*TASK PROMPT:* Copy every line of the entries that includes the word "computer".

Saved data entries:
****
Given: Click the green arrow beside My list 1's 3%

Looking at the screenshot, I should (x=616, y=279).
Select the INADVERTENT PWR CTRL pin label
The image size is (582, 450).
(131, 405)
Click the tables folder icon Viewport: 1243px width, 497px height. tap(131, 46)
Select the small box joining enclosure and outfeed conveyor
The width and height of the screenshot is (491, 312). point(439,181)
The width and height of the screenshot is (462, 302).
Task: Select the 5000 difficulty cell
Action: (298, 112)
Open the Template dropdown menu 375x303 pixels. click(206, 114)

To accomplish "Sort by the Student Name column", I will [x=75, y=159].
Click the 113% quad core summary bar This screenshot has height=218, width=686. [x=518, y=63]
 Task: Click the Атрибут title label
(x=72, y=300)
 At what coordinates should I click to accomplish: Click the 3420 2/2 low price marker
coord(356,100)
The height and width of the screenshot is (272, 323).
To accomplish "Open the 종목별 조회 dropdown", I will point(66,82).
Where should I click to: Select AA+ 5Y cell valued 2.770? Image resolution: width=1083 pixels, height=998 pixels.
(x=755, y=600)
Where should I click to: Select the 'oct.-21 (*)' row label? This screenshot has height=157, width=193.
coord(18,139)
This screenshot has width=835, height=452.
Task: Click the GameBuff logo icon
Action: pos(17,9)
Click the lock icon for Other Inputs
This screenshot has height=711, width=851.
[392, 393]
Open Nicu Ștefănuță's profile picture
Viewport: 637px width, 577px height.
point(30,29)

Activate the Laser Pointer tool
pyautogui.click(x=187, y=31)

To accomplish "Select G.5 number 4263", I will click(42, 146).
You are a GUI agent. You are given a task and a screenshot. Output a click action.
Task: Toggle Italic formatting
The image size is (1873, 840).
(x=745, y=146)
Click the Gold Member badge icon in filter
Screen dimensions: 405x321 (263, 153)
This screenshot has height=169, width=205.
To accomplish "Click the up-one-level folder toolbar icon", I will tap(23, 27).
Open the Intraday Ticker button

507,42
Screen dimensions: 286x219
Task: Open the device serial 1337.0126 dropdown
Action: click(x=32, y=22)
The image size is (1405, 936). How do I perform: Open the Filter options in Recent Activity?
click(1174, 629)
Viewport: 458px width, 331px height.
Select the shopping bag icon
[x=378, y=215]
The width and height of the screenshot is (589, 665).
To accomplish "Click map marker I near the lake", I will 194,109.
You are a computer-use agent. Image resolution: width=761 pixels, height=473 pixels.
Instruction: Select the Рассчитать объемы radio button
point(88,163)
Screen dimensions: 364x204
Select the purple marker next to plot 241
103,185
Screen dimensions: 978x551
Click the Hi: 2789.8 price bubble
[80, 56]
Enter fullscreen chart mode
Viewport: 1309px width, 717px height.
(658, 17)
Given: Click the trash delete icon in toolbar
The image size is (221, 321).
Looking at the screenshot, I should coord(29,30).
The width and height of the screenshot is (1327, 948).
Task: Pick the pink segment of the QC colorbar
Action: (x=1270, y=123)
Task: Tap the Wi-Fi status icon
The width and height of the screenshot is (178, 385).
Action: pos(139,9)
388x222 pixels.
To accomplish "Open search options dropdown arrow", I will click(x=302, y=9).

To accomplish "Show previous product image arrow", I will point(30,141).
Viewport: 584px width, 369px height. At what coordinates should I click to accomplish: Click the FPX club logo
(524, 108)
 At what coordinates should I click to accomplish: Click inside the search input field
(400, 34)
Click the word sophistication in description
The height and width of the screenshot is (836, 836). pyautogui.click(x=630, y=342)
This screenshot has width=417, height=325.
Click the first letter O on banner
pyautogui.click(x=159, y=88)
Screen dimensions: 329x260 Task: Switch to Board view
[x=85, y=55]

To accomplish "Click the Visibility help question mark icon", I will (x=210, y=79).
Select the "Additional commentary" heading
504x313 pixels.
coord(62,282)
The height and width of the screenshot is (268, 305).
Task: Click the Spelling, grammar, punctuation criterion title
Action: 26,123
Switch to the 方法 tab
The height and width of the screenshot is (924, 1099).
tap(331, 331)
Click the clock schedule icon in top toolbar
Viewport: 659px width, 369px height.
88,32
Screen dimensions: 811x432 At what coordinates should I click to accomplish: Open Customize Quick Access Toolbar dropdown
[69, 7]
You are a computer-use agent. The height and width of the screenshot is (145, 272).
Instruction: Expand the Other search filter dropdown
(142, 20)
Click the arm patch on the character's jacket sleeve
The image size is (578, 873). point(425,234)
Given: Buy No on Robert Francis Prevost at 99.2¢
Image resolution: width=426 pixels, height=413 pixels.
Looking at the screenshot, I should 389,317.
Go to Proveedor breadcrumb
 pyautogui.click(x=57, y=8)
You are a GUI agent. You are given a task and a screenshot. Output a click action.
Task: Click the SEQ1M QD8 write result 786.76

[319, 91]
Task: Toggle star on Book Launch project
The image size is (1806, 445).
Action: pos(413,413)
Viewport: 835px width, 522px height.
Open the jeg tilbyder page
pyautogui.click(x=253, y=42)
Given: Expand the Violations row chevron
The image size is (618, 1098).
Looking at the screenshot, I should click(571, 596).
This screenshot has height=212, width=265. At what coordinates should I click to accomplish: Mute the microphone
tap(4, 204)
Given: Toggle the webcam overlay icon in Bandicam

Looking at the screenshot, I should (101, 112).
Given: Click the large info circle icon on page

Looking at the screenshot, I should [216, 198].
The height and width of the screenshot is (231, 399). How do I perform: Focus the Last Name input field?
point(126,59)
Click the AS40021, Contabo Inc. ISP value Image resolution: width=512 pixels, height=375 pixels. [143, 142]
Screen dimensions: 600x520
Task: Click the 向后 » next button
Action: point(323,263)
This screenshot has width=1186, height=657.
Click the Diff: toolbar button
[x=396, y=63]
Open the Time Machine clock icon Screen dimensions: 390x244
****
*WRITTEN RESPONSE:*
You are a computer-use agent. Image resolution: width=761 pixels, height=473 pixels.
You are a computer-use agent. The height and width of the screenshot is (145, 272).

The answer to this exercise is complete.